==== Task data

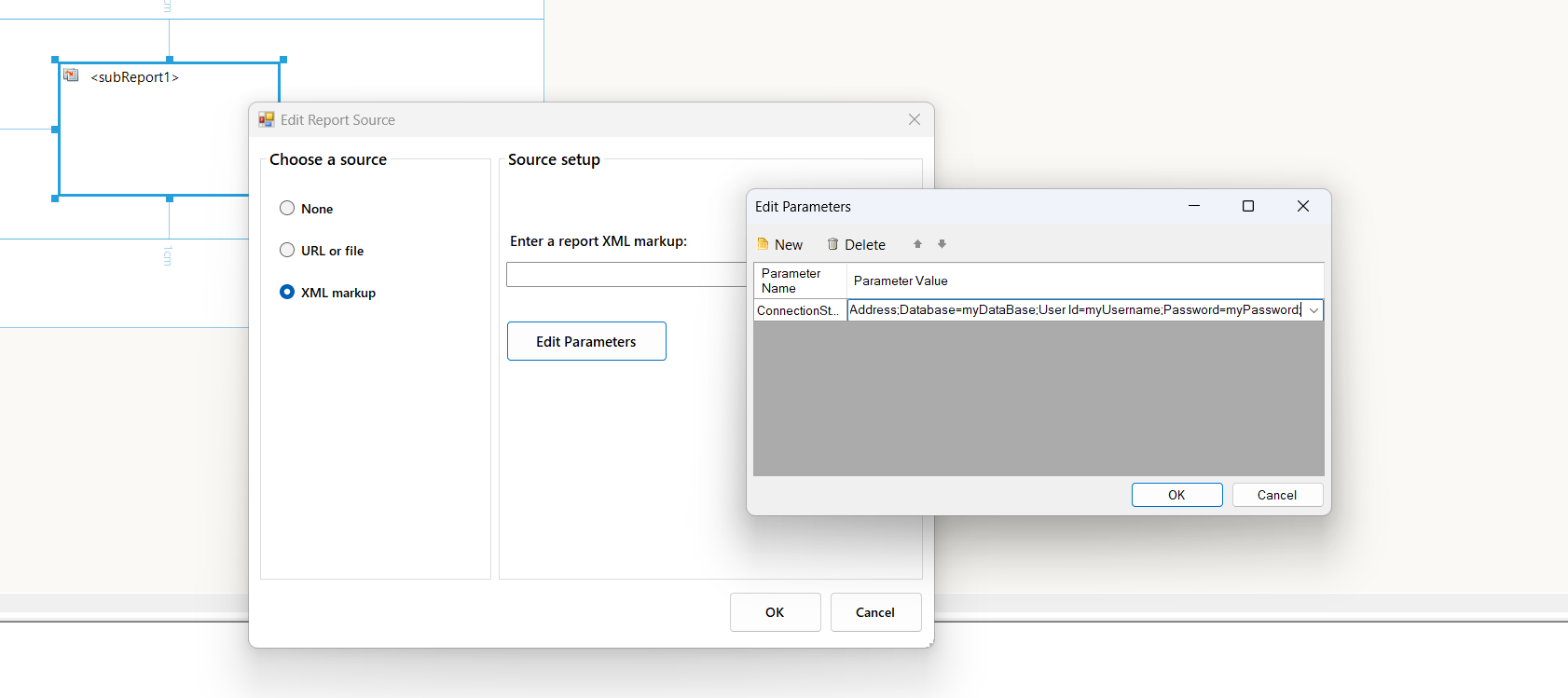
Task: Click the subReport1 icon in the designer
Action: coord(71,75)
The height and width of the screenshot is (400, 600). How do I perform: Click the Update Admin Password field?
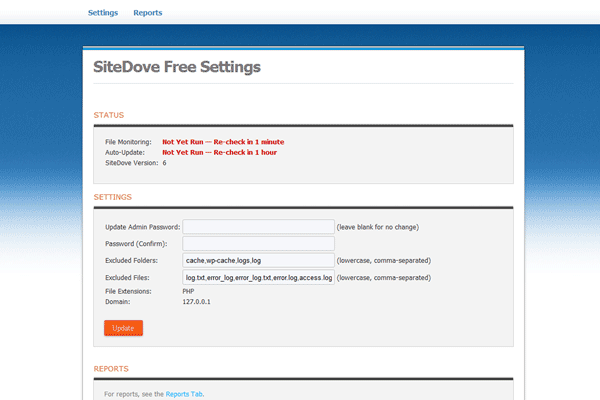258,226
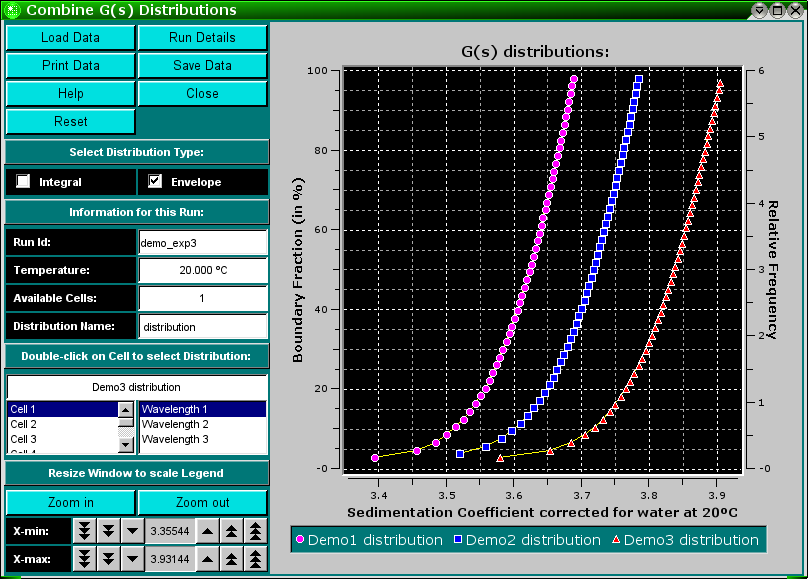Click X-min double-arrow decrease button
This screenshot has width=808, height=579.
click(109, 530)
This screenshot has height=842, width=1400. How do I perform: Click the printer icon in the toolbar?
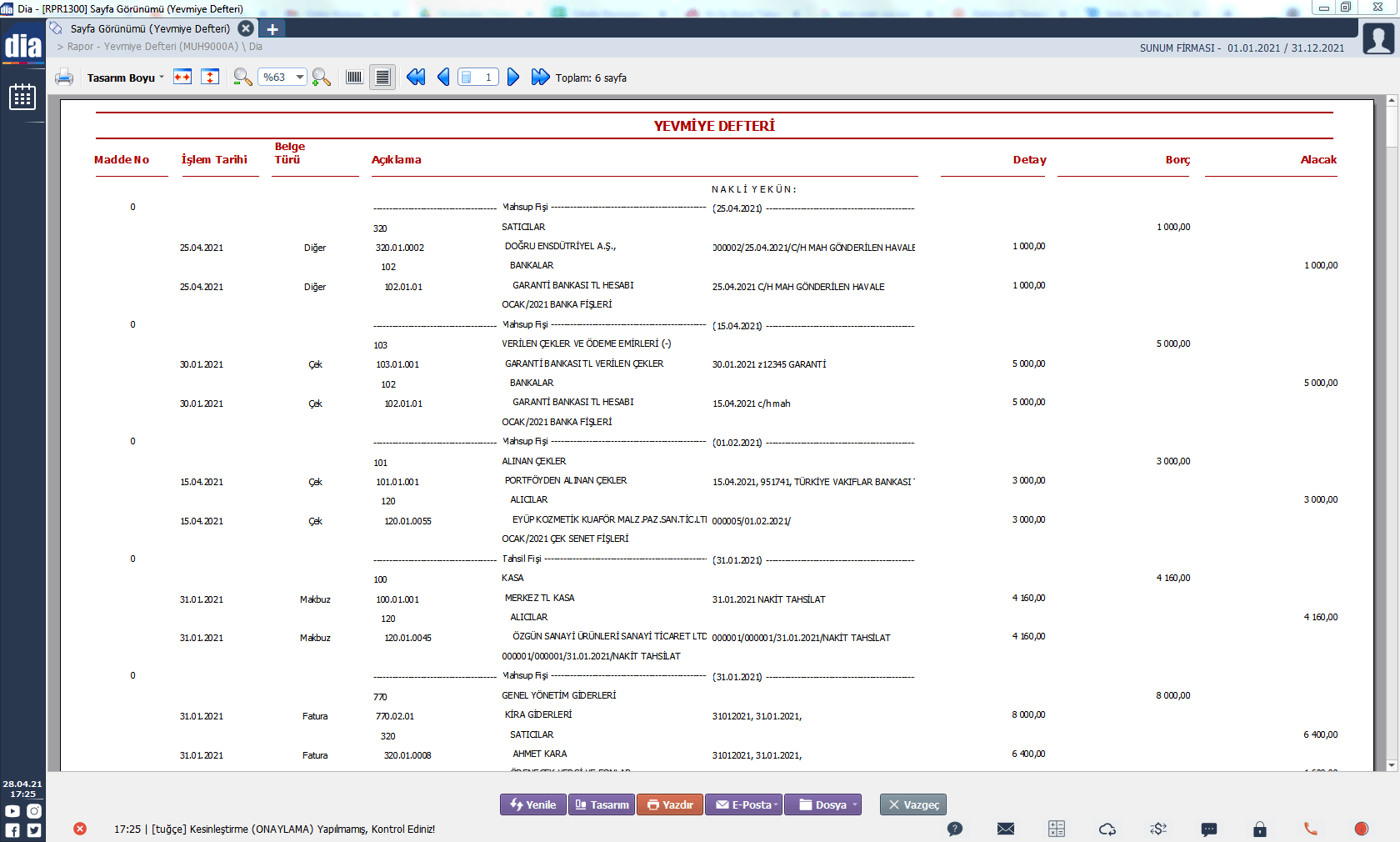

========

» **Task item**:
For this exercise, reproduce the data above exactly from the line containing "The height and" through its final line, both ends included, with no pictures in the copy.

» **Reply**:
The height and width of the screenshot is (400, 600). How do I perform: Click the Update Admin Password field?
258,226
Click X-min double-arrow decrease button
This screenshot has width=808, height=579.
click(109, 530)
This screenshot has height=842, width=1400. How do I perform: Click the printer icon in the toolbar?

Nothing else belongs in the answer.